### Source material:
───
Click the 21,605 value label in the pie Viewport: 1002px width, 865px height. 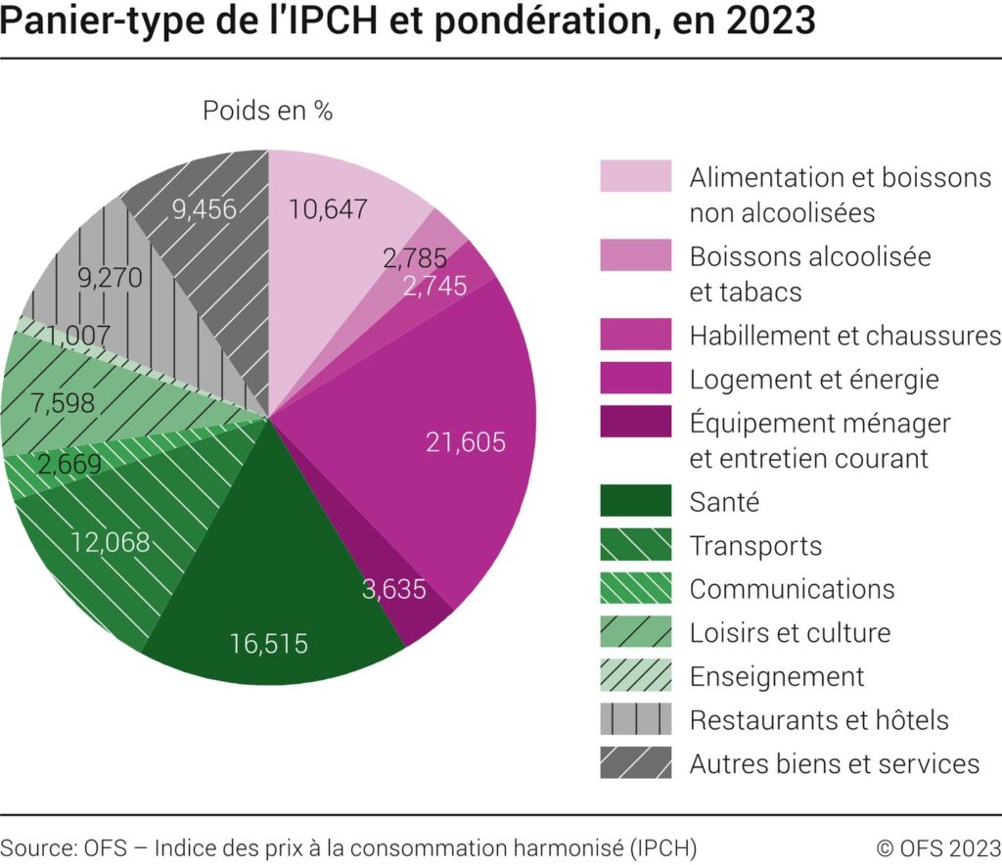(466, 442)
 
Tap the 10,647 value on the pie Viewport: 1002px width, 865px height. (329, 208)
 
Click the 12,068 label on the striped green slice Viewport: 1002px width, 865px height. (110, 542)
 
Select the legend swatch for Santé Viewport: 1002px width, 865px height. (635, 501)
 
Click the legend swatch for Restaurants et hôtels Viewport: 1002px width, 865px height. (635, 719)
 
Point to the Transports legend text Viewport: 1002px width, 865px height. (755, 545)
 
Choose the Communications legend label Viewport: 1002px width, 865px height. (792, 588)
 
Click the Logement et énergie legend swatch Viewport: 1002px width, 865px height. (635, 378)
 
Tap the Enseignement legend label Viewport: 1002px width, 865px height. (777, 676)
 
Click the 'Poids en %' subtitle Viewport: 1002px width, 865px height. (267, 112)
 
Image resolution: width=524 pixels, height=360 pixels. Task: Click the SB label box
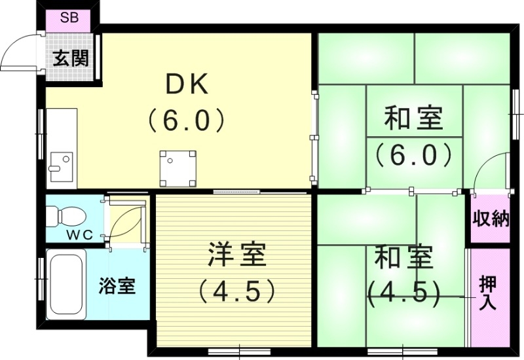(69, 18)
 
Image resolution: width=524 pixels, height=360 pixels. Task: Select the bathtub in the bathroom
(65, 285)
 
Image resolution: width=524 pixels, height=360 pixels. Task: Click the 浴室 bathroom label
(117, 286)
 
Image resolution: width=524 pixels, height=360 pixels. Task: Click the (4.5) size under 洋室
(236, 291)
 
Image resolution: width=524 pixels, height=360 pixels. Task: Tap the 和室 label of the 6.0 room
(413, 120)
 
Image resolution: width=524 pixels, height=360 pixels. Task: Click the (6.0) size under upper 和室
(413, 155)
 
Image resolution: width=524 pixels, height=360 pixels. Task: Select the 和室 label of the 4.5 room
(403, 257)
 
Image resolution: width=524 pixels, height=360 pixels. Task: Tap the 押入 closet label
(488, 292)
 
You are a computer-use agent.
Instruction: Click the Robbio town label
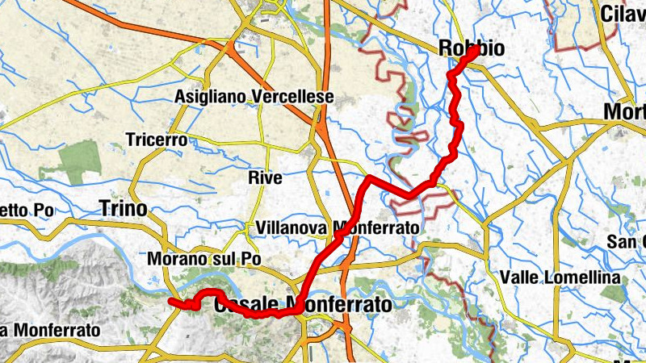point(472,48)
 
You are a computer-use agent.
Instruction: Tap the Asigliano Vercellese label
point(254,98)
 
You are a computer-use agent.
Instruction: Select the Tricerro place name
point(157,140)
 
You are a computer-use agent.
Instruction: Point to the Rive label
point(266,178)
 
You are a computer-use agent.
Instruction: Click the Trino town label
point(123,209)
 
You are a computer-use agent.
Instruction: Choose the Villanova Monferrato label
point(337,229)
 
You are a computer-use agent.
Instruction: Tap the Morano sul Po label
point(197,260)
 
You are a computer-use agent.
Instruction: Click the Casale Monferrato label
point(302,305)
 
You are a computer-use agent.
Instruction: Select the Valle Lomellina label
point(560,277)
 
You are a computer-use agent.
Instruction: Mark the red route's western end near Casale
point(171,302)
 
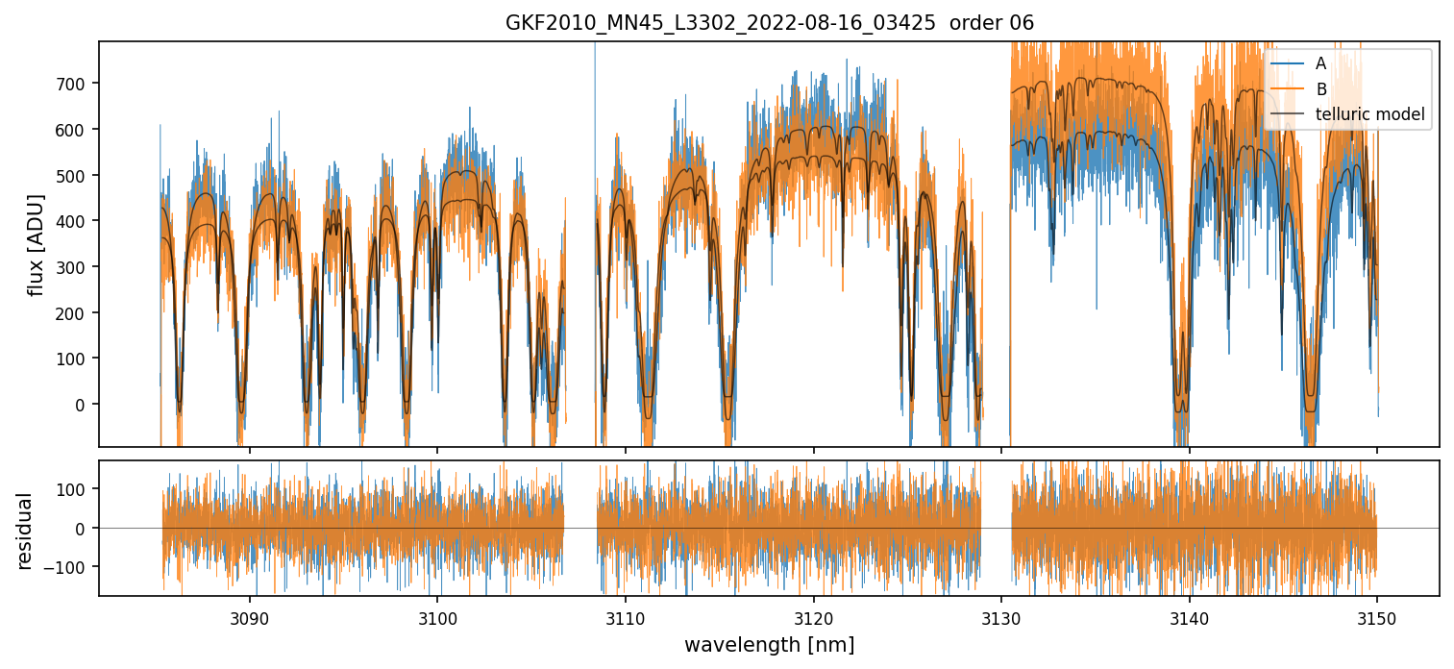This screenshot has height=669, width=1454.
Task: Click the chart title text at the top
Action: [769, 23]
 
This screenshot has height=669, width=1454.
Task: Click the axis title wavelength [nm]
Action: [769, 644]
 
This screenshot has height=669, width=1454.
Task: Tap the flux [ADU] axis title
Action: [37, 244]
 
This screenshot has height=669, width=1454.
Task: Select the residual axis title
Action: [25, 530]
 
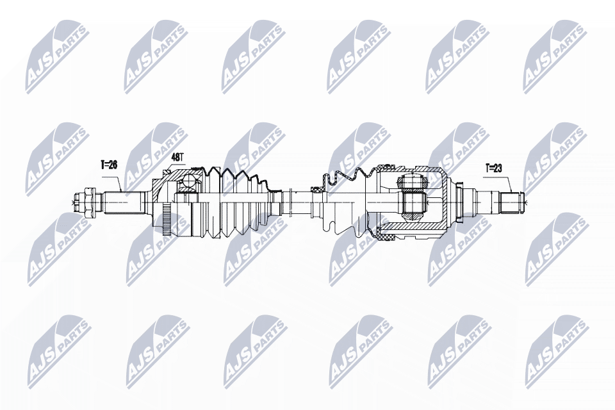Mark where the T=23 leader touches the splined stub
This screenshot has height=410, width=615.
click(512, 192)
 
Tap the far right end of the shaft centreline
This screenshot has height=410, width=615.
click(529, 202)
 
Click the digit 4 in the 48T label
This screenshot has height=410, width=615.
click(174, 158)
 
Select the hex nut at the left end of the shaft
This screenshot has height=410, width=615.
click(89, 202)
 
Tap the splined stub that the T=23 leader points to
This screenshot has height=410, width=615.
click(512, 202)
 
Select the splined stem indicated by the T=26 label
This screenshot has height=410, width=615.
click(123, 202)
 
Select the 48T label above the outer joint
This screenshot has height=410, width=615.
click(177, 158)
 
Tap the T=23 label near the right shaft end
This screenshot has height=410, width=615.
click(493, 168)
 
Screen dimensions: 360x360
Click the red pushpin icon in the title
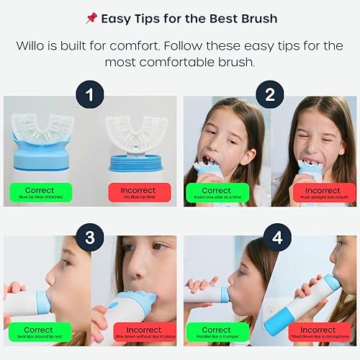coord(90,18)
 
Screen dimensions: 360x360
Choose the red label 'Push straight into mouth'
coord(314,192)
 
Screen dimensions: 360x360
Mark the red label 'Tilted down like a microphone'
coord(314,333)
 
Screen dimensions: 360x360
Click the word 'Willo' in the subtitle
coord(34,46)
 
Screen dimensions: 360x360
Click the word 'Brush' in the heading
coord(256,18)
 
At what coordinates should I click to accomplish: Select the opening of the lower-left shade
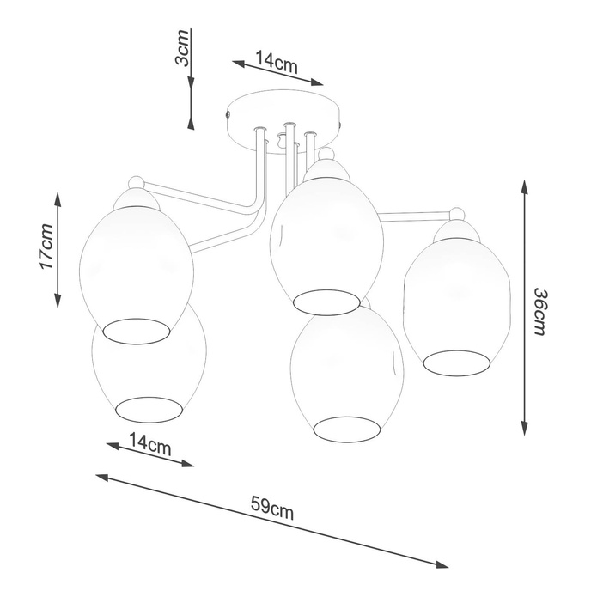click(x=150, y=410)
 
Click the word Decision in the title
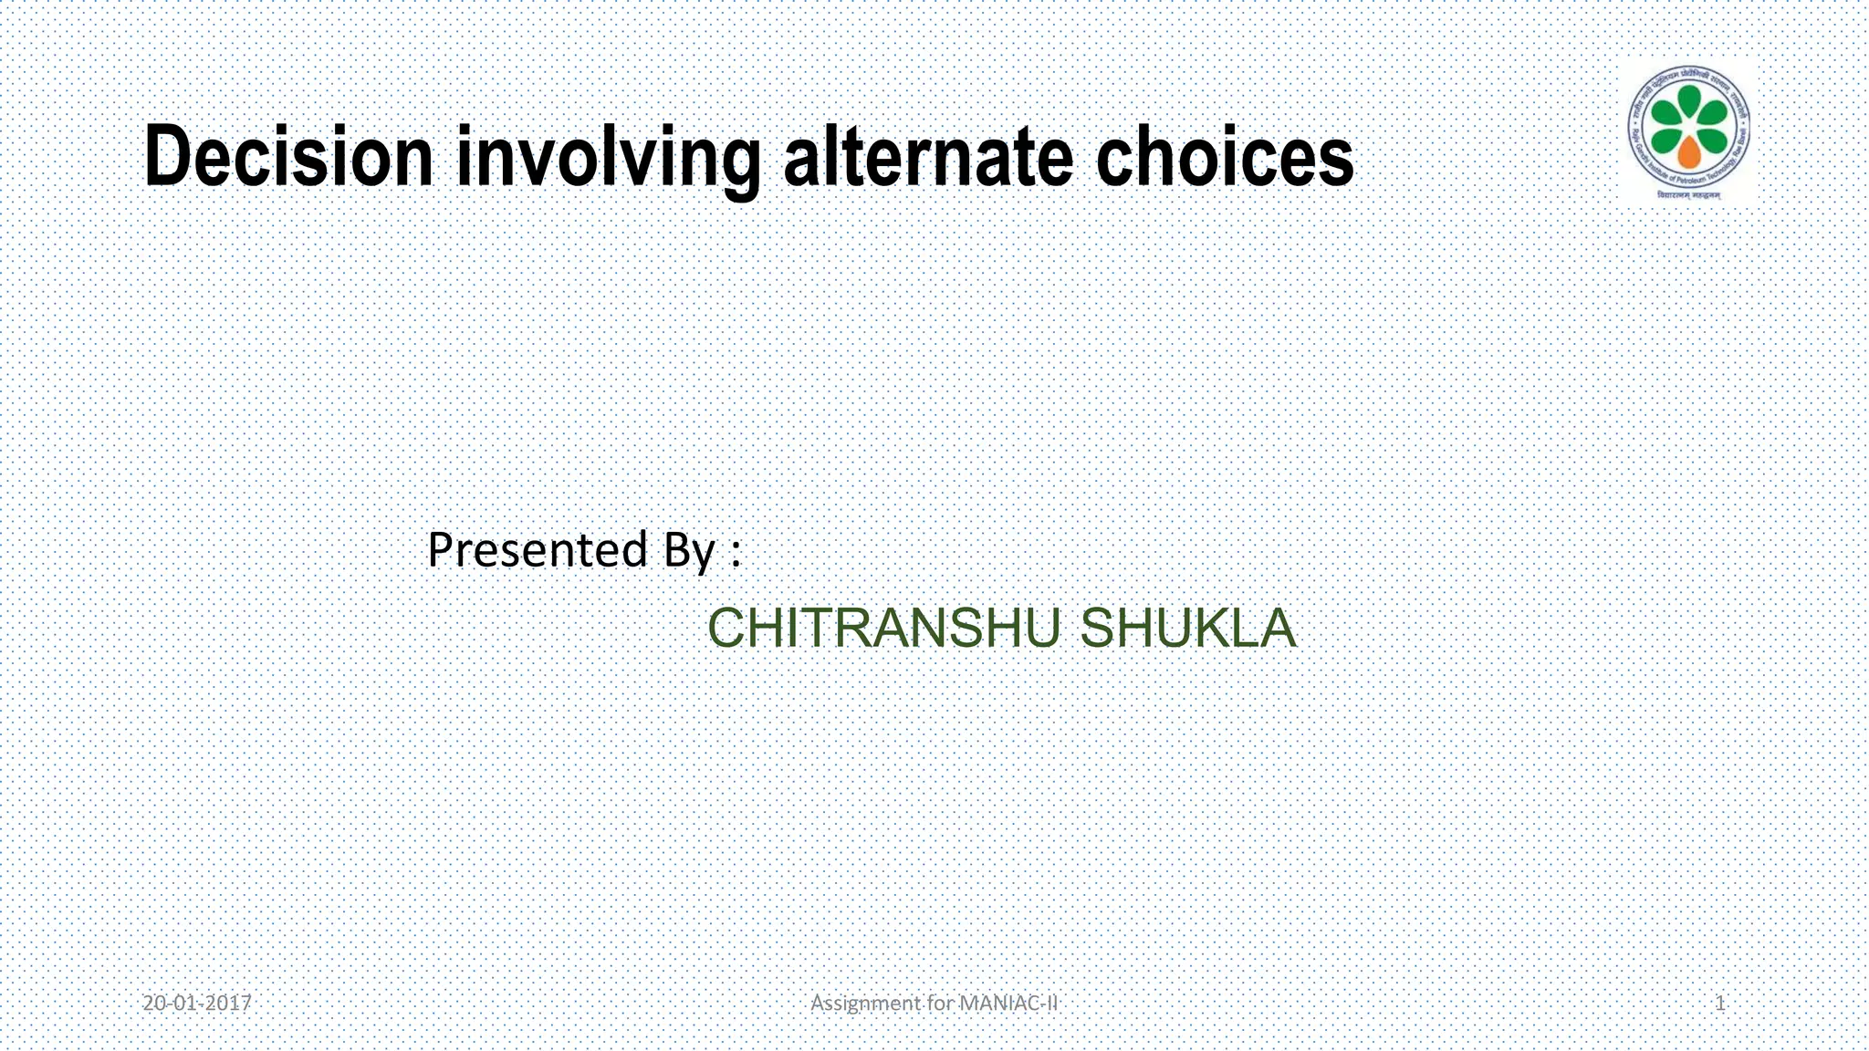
───
Quote the rows word for word, beginning at the line that contains "Tap the T=23 label near the right shaft end" and stopping after the line that contains "coord(314,333)". Leave the pictures out of your answer.

### Exercise result:
Tap the T=23 label near the right shaft end
This screenshot has height=410, width=615.
click(493, 168)
 
Screen dimensions: 360x360
Click the red pushpin icon in the title
coord(90,18)
 
Screen dimensions: 360x360
Choose the red label 'Push straight into mouth'
coord(314,192)
 
Screen dimensions: 360x360
Mark the red label 'Tilted down like a microphone'
coord(314,333)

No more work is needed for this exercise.